_Reading text_:
Q: This is your third John March novel. How has your relationship with this character changed from when you first created him?

A: Looking back, I realize that when I began working on my first book, Black Maps, I knew relatively little about March. I knew the facts, of course, his backstory and such, but in the beginning, many of March’s literary antecedents—Spade, Marlowe, Archer, Dalgliesh and the rest—were more familiar to me than March himself. That had changed by the time I completed my second or third draft of Black Maps, and with each book since I’ve come to know him better. Now, working on my fourth March book, his history is deeper, his motivations are more complex, and his flaws are clearer to me. He’s a more complicated, fully-formed character in my head, and much more familiar.

Which isn’t to say that March has become predictable to me: he hasn’t. One of the great pleasures of writing novels comes when characters reveal themselves to be different in some way from how you initially conceived of them. They turn left when you were expecting a right, and you follow to a new—and almost always better—place. March surprised me on several occasions in Red Cat, and I’m glad he did.

Q: John’s family and their fractured relationships have been part of your previous novels but never as prominently as in Red Cat. What made you want to explore those relationships, especially that of John and his brother David, in so much more depth?

A: I subscribe to Wordsworth’s assertion, that “the child is the father of the man.” Children are stamped indelibly by their families, in ways that influence the relationships they forge, and the expectations they have of the world. Certainly that’s the case with the March children, and I was interested, in Red Cat, in examining some of the emotional baggage John and his siblings carry around (there’s quite a bit).

Exploring March’s family and his dealings with them (and in particular with David), also let me explore aspects of March himself that I hadn’t touched on before. Red Cat is very much a book about relationships—between siblings, between husbands and wives, between parents and children, between one’s present and one’s past—and March and his family are at the center of many of these.

_What to work on_: Repeat the passage of the author interview word for word, from "A: I subscribe" to "quite a bit).". The lines that come next are drawn from a separate source.

_Provided material_:
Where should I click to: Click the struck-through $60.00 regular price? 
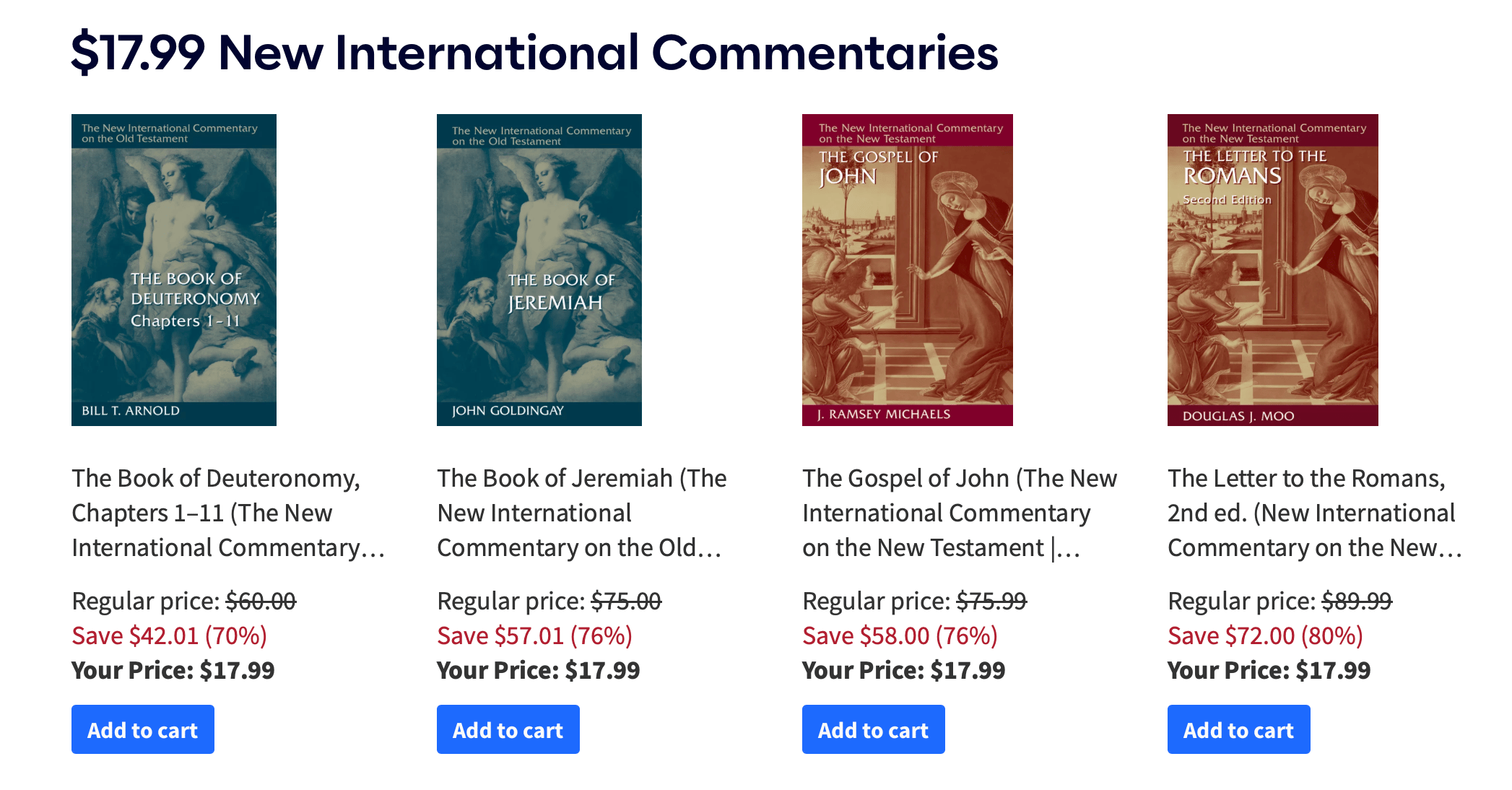261,601
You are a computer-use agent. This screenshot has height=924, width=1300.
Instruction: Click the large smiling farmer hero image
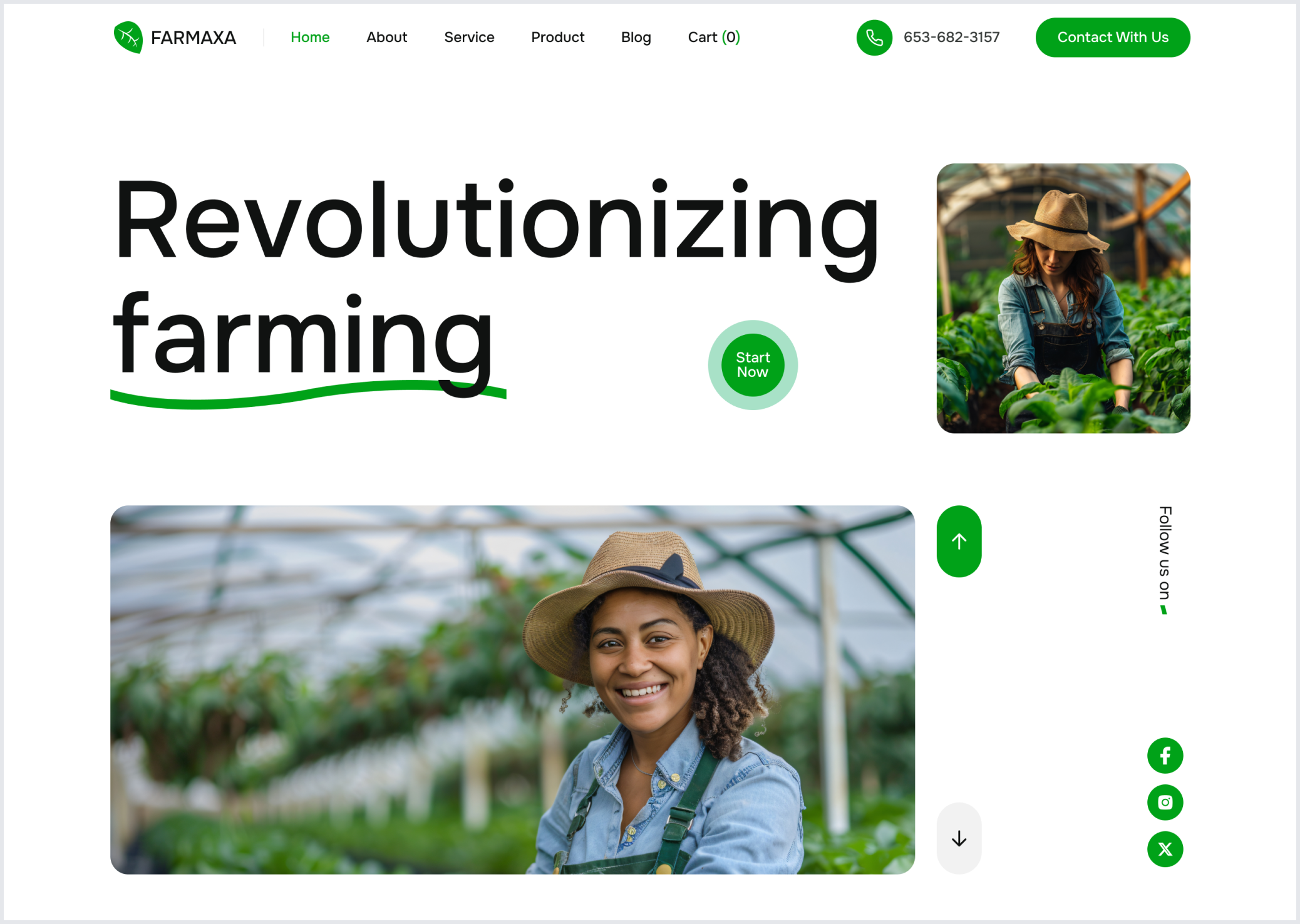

_Output for this exercise_:
A: I subscribe to Wordsworth’s assertion, that “the child is the father of the man.” Children are stamped indelibly by their families, in ways that influence the relationships they forge, and the expectations they have of the world. Certainly that’s the case with the March children, and I was interested, in Red Cat, in examining some of the emotional baggage John and his siblings carry around (there’s quite a bit).